The American Civil War Museum recently recognized Rogers State University Professor Dr. Jane Johansson with its 2015-16 Founders Award for her book, “Albert C. Ellithorpe, the First Indian Home Guards, and the Civil War on the Trans-Mississippi Frontier.”
The Founders Award recognizes excellence in the editing of primary source documents related to the origins, life, and legacies of the Confederacy and the Civil War. In announcing the award, the judges praised the book both for its coverage of a “relatively unexplored theater of the war” and for Dr. Johansson’s incorporation and annotation of diverse primary sources in one volume.
Dr. Johansson serves as a Professor in RSU’s Department of History and Political Science. She specializes in the history of the American Civil War and worked for several years as co-editor of the Papers of Will Rogers Project.
Her book, published in November by Louisiana State University Press, details the Civil War experiences of Albert C. Ellithorpe, a Caucasian Union Army officer commanding the tri-racial First Indian Home Guards. The book examines the remarkable and understudied facets of the war’s campaigns west of the Mississippi River.

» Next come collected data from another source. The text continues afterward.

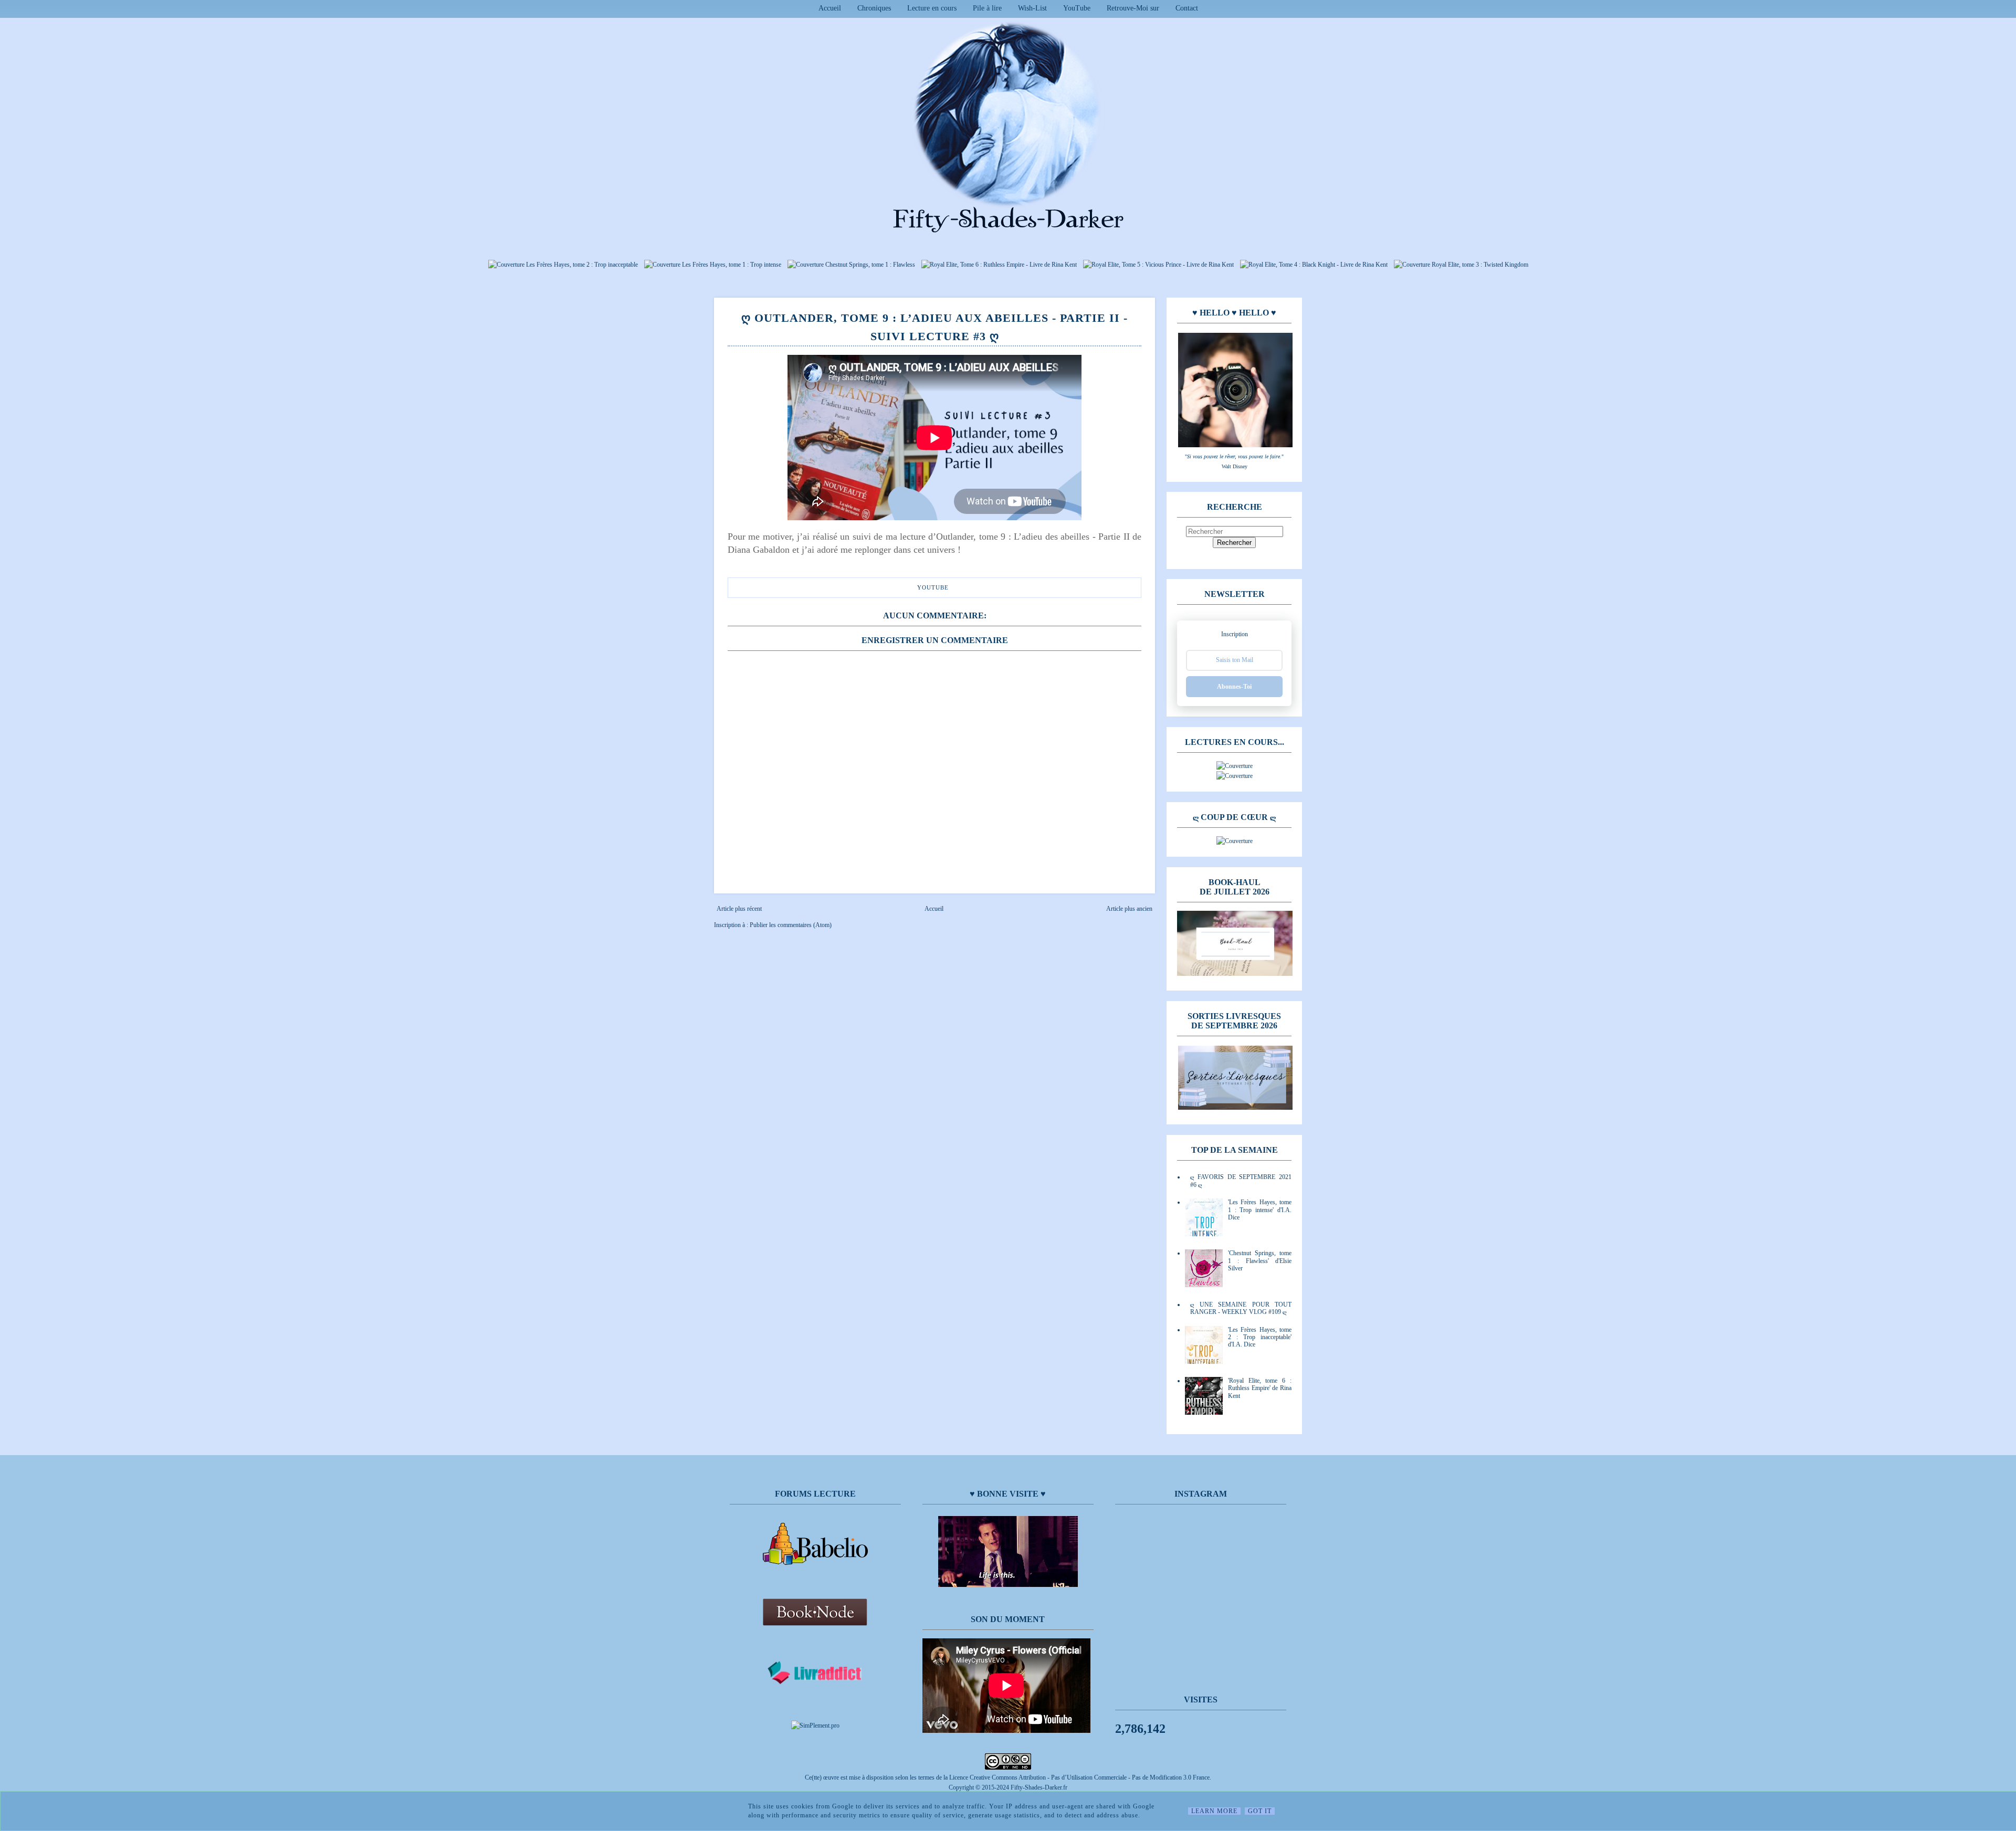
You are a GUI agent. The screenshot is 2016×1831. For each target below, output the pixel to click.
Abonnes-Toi (1234, 686)
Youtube (933, 587)
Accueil (829, 8)
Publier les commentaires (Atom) (791, 925)
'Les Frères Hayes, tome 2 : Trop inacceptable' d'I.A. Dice (1260, 1337)
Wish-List (1032, 8)
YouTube (1076, 8)
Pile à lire (987, 8)
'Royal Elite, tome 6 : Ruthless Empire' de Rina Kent (1260, 1388)
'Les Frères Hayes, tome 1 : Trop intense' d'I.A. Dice (1260, 1209)
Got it (1260, 1811)
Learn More (1214, 1811)
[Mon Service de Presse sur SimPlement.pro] (815, 1725)
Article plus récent (739, 908)
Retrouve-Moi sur (1133, 8)
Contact (1186, 8)
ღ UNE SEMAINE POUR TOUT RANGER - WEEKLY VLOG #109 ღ (1241, 1308)
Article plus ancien (1129, 908)
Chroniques (874, 8)
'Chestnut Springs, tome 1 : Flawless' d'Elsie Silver (1260, 1260)
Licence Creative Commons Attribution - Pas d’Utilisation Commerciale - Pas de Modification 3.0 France (1079, 1777)
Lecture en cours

Major Ellithorpe’s unit—comprised primarily of refugee Muscogee Creek and Seminole Indians and African Americans who served as interpreters—fought principally in Arkansas and Indian Territory, isolated from the larger currents of the Civil War. Using Ellithorpe’s journal and his series of Chicago Evening Journal articles as her main sources, Dr. Johansson provides one of the fullest examinations available on a mixed-race Union regiment serving in the border region of the West.
Based in Richmond, Virginia, the American Civil War Museum seeks to be the preeminent center for the exploration of the American Civil War and its legacies from multiple perspectives: Union and Confederate, enslaved and free African Americans, soldiers and civilians. Judges for this year’s Founders Award were Dr. David J. Coles of Longwood University (chair), Dr. Carl Moneyhon of the University of Arkansas at Little Rock, and Dr. Peter C. Luebke, historian with the Naval History and Heritage Command.
RSU offers bachelor’s degrees in history, military history, public affairs, and social studies education, along with associate degrees in secondary education and social science. Its military history program offered Oklahoma’s first bachelor’s degree in the discipline and has attracted students from around the nation. Additionally, RSU faculty, including Dr. Johansson, have actively participated in prestigious activities that bridge the history of military action with contemporary lessons.